BL : Et quel est l’avenir que vous projetez à ce livre ? Voudriez-vous le laisser à la littérature ou faire de lui un livre trans-arts (qui peut se trouver demain au théâtre et après-demain au cinéma) ?

AK : J’ai pour ambition d’aller sur les planches avec l’ouvrage. Le théâtre est déjà prêt mais je n’ai pas assez de ressources financières pour le moment pour prendre encore ce risque. Mon ouvrage, je vous le rappelle a été mis sur les réseaux sociaux et je n’ai déjà pas pu rentrer ne serait-ce que dans les coûts de sa production. Je prends mon temps pour la réalisation de ce projet. En attendant, vous pouvez espérer mon second ouvrage sur le viol pour les mois à venir.

BL : « S’il-vous plait Dr, les résultats de fin d’année viennent d’être affichés ce soir même, mais je ne suis pas admise. Faites quelque chose pour moi. Je suis prête à tout, à tout ce que vous me demandez. ». Extrait du message illustré par une nude qu’une jeune étudiante envoie à son prof par WhatsApp. Qu’en pensez-vous ?

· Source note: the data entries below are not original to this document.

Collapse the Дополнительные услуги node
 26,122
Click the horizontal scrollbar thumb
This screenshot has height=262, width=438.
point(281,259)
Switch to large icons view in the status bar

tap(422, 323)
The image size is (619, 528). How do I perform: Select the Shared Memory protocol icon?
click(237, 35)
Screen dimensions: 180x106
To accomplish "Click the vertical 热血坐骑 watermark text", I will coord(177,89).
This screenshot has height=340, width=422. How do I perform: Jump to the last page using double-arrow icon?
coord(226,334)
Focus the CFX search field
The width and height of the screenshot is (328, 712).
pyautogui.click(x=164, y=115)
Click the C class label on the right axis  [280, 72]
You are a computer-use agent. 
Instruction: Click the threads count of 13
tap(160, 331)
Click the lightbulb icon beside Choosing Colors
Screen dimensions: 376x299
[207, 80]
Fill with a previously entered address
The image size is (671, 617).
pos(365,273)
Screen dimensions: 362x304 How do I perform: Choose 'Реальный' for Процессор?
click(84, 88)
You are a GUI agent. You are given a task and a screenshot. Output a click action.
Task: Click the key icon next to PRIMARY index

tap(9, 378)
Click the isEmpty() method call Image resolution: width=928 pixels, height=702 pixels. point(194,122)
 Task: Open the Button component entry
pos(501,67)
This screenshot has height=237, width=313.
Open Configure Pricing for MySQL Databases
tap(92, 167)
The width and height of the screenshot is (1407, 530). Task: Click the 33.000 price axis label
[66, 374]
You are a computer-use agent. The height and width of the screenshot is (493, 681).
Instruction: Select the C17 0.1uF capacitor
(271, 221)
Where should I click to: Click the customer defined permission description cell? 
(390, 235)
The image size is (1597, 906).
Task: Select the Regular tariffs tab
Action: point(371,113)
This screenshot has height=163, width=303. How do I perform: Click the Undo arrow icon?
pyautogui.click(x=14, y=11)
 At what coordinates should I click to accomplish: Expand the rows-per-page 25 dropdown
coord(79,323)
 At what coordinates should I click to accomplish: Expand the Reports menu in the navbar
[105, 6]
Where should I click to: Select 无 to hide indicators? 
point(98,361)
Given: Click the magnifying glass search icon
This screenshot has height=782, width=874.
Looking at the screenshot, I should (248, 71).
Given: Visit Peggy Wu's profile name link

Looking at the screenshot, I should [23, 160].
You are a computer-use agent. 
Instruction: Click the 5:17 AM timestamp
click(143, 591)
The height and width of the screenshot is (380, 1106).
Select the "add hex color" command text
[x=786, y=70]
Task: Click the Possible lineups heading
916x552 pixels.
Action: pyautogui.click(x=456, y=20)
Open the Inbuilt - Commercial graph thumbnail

AK : C’est suffisamment grave… Et c’est parce qu’il y a des corrompus qu’il existe des corrupteurs. C’est vraiment dommage pour le pays tout entier parce que le harcèlement sexuel, les notes sexuellement transmissibles ou encore la promotion canapé sont un frein pour notre développement économique … Ne voyez-vous pas que notre éducation a péché de nous faire croire qu’en tant que femme notre atout principal, c’est notre corps, notre sexe ? Toute la contradiction est là. Vous vous offusquez que certaines influenceuses disent aux filles que c’est d’abord leur indépendance. Et quand la fille propose son sexe à son professeur pour passer en classe supérieure, vous n’êtes pas non plus d’accord … Voilà … Mais il va falloir faire un choix.

BL : Instant divertissement. Le point noir que Dieu, Le Grand Artiste de tous les temps, a mis juste à côté de votre œil gauche attire toujours l’attention quand nous vous regardons (sourire). Veuillez nous dire quelque chose sur ça.

AK : J’ai été contrainte pour des raisons sanitaires de l’enlever. Mais je n’aurais pas pu vous dire quelque chose là-dessus puisque je ne sais d’où je le tiens.

BL : Un grand plaisir pour nous d’échanger avec vous sur. A présent, quel est votre mot de la fin ?

AK : Simplement merci. Œuvrons ensemble pour une société plus juste et plus humaine.

Interview réalisée par Roland Vivian Kovenon (Sessi), pour Biscottes Littéraires.